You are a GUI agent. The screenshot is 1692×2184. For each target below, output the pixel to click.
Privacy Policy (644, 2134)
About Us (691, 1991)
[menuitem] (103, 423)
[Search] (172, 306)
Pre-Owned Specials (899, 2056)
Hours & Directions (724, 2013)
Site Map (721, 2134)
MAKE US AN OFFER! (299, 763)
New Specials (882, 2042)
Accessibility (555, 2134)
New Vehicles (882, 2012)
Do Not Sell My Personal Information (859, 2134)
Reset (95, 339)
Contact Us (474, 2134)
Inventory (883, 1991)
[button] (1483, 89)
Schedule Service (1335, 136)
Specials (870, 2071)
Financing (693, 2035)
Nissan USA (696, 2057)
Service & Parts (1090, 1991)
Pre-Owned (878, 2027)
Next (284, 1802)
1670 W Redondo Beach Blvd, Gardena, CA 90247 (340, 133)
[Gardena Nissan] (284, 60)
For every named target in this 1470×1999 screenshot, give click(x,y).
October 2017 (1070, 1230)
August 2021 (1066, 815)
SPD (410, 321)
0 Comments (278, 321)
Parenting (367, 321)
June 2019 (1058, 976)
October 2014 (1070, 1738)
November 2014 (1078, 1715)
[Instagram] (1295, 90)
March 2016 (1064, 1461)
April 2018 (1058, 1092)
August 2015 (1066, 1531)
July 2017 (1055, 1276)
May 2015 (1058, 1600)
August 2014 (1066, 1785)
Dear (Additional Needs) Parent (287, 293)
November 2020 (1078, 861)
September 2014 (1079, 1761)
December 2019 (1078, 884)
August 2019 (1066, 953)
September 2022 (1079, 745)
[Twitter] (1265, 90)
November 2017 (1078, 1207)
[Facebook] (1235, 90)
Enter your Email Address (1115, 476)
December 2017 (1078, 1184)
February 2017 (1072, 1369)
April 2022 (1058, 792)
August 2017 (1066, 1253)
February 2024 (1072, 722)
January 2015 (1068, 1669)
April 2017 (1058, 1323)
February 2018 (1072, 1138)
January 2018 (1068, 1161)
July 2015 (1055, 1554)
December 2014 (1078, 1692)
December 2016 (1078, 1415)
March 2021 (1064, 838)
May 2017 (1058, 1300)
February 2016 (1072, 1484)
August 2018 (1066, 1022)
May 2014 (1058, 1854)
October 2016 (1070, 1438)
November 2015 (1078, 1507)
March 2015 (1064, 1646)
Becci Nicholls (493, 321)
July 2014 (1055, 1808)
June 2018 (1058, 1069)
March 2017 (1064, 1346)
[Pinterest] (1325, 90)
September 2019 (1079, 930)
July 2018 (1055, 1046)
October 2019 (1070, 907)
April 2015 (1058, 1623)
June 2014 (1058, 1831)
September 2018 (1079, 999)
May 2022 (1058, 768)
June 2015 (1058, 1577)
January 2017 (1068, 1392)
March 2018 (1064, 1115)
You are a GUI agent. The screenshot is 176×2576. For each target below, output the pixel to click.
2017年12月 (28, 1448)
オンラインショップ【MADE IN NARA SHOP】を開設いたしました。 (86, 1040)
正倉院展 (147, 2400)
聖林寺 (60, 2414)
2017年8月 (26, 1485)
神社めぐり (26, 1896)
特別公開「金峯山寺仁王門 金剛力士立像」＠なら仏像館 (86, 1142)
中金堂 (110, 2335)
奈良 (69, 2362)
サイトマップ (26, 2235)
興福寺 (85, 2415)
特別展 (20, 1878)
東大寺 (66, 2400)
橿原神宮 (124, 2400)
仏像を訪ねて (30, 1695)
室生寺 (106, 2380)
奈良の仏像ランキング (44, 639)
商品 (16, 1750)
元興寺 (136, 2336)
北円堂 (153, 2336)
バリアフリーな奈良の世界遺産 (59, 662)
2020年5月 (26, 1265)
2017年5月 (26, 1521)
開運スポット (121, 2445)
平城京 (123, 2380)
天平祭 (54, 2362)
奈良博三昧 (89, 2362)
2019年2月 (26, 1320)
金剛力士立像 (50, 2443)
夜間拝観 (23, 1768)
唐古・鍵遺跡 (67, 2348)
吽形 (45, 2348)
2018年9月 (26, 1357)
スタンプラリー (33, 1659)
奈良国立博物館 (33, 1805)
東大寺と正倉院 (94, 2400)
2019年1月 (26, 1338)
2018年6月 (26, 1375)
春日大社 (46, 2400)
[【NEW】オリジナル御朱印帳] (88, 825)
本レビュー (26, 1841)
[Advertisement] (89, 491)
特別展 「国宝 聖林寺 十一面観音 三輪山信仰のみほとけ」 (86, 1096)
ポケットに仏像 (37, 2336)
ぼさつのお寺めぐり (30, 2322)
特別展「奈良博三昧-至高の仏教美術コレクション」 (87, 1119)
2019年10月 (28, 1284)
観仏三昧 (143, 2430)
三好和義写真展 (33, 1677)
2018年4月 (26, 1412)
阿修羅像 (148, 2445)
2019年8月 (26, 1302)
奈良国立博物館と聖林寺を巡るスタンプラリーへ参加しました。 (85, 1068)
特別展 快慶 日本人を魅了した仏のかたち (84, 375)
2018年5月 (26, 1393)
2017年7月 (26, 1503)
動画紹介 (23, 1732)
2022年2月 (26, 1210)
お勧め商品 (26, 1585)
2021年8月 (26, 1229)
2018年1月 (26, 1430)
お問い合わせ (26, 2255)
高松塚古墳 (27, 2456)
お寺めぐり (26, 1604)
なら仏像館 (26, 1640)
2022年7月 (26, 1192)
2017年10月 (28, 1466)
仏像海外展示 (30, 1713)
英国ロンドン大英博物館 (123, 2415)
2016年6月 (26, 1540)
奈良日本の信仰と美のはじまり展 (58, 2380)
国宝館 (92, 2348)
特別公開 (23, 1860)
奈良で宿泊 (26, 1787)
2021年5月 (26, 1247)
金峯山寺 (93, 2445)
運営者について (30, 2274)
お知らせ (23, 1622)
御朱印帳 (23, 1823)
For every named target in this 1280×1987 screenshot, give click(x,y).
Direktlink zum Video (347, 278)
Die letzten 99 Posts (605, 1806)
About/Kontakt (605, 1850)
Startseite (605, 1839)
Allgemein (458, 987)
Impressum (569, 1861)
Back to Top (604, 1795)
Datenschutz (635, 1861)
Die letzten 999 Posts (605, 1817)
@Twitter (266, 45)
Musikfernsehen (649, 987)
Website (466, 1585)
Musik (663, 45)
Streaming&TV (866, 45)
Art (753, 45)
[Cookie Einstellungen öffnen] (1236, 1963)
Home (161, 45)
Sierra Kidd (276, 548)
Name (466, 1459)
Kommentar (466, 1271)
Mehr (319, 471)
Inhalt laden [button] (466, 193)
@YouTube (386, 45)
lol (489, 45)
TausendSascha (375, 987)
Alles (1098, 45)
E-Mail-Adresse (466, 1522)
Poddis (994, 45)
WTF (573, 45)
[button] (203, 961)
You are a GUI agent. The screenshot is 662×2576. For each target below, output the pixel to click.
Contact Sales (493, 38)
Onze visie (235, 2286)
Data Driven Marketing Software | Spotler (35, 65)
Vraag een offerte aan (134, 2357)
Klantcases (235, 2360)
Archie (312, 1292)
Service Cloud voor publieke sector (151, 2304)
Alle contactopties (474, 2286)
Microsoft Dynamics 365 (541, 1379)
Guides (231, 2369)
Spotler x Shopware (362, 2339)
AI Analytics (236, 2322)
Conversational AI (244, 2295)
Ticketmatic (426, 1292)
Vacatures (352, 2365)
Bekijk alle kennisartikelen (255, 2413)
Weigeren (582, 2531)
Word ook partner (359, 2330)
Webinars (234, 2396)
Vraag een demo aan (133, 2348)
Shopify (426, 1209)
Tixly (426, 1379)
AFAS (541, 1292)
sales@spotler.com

**Work request**
Find every line with "named" in the listing and state how many there are, nothing else.

**Output of the exercise**
2